(Trecho da página)
-- -- --
Lixo da ciência se torna nosso breviário moral

Pensamos facilmente que somos menos ingênuos do que nossos antepassados. E que somos mais espertos do que outros (ignorantes ou primitivos) que crêem no que lhes é transmitido sem desconfiar.
Afinal, "eles" acreditam em qualquer coisa: que a chuva é o choro dos anjos ou que o trovão é a ira de Deus. Nós somos modernos e não nos deixamos enganar, não é?
De fato, só passamos de ingênuos para crédulos, o que é pior. A própria ciência, que supostamente deveria corrigir nossa ingenuidade com uma dose de ceticismo, não pára de nos sugerir novas crenças.
Somos inundados por "verdades" carimbadas como científicas, que ficam portanto incontestadas e tomam conta de nossas vidas.
-- -- --
(Dados coletados)
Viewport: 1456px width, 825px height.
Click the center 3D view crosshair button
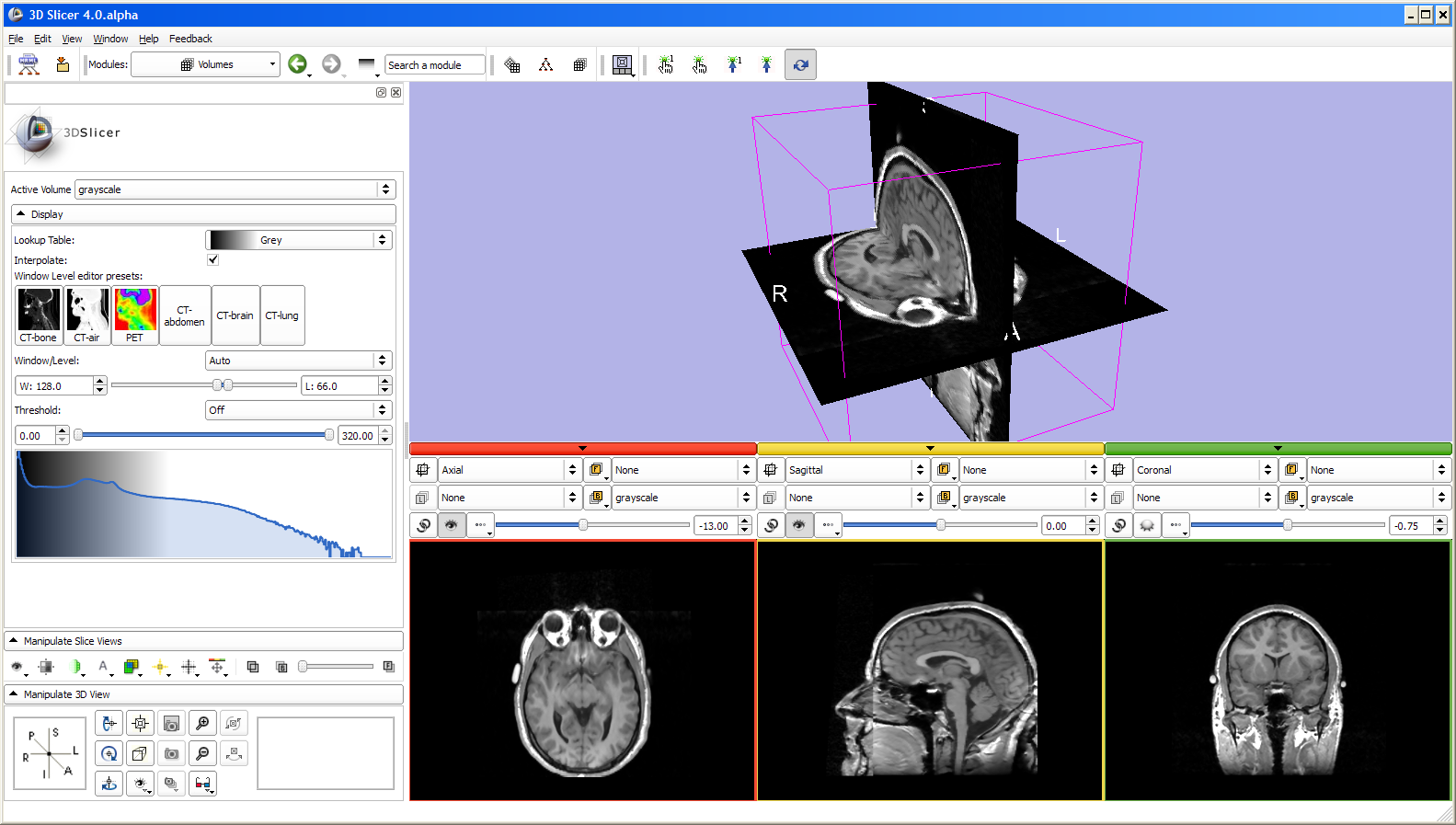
-- -- --
(Enunciado) Dê continuidade ao trecho sobre as crenças que a ciência nos sugere, a partir do ponto em que ele termina. Não é preciso consultar os dados para realizar esta atividade.

(Resposta)
Cada semana traz novas pesquisas. Acreditamos nelas e adotamos as suas propostas.
É fácil entender por que há tantas pesquisas fajutas. Pesquisadores precisam levantar fundos e às vezes os donos dos fundos precisam de uma pesquisa para vender amendoins. Por exemplo, houve época em que a pseudo-ciência convenceu mães do mundo todo de que o leite em pó era melhor do que o leite do peito: bom para o comércio. Resta entender de onde vem a credulidade.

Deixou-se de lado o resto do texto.